By default, the script will retrieve 100 passages (--n_docs), use string matching to determine answer presence (--answer_type), and take in .json files (--input_file_type). You can optionally provide a glob using the --glob flag. The script writes the results to the file with the same name as the input file, but in the output directory.

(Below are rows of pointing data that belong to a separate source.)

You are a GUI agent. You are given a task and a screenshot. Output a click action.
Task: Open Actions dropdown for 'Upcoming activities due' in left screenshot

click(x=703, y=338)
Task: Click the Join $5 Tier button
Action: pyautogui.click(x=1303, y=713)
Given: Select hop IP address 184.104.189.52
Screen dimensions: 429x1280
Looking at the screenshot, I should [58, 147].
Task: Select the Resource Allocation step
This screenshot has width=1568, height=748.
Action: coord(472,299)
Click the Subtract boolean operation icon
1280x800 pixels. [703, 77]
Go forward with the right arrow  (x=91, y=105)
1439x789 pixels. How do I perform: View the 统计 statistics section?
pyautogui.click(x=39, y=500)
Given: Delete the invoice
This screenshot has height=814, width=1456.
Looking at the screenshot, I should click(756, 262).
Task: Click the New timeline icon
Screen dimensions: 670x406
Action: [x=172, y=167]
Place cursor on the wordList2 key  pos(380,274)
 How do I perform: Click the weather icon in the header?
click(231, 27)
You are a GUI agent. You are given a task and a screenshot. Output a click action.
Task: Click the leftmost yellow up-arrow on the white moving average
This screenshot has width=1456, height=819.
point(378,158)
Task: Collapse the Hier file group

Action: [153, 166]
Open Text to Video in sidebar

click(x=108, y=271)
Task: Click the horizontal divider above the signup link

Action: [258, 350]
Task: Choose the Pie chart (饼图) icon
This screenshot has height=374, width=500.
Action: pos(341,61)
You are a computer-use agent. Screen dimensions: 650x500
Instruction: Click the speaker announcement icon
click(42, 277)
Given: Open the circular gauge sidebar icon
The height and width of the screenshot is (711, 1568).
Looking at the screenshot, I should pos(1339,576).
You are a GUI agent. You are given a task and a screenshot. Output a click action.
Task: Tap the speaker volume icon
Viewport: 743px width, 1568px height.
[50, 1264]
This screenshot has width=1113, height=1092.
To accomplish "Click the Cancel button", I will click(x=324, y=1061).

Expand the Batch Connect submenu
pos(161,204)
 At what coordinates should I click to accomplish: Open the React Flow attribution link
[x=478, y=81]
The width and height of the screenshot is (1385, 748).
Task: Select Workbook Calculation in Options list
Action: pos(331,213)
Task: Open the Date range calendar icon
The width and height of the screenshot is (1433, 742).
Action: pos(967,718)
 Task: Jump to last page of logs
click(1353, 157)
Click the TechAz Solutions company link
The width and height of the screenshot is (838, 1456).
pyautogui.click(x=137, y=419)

Evaluating Retriever Results

We provide an evaluation script in utils/accuracy.py. The expected format is equivalent to DPR's output format. It either accepts a single file to evaluate, or a glob of multiple files if the --glob option is set. To evaluate a single file, you can use the following command:

python utils/accuracy.py \
    --results "path/to/retrieval/results.json" \
    --k_values 1,5,20,100

or with a glob with:

python utils/accuracy.py \
    --results="path/to/glob*.test.json" \
    --glob \
    --k_values 1,5,20,100

Bugs or Questions?

Feel free to open an issue on this GitHub repository and we'd be happy to answer your questions as best we can!

Citation

If you use our dataset or code in your research, please cite our work:

@inproceedings{sciavolino2021simple,
   title={Simple Entity-centric Questions Challenge Dense Retrievers},
   author={Sciavolino, Christopher and Zhong, Zexuan and Lee, Jinhyuk and Chen, Danqi},
   booktitle={Empirical Methods in Natural Language Processing (EMNLP)},
   year={2021}
}

License

Our dataset and code is released under an MIT license. Our dataset is derived from T-REx and Wikidata, which are released under an MIT license and a CC0 1.0 Universal Public Domain license, respectively.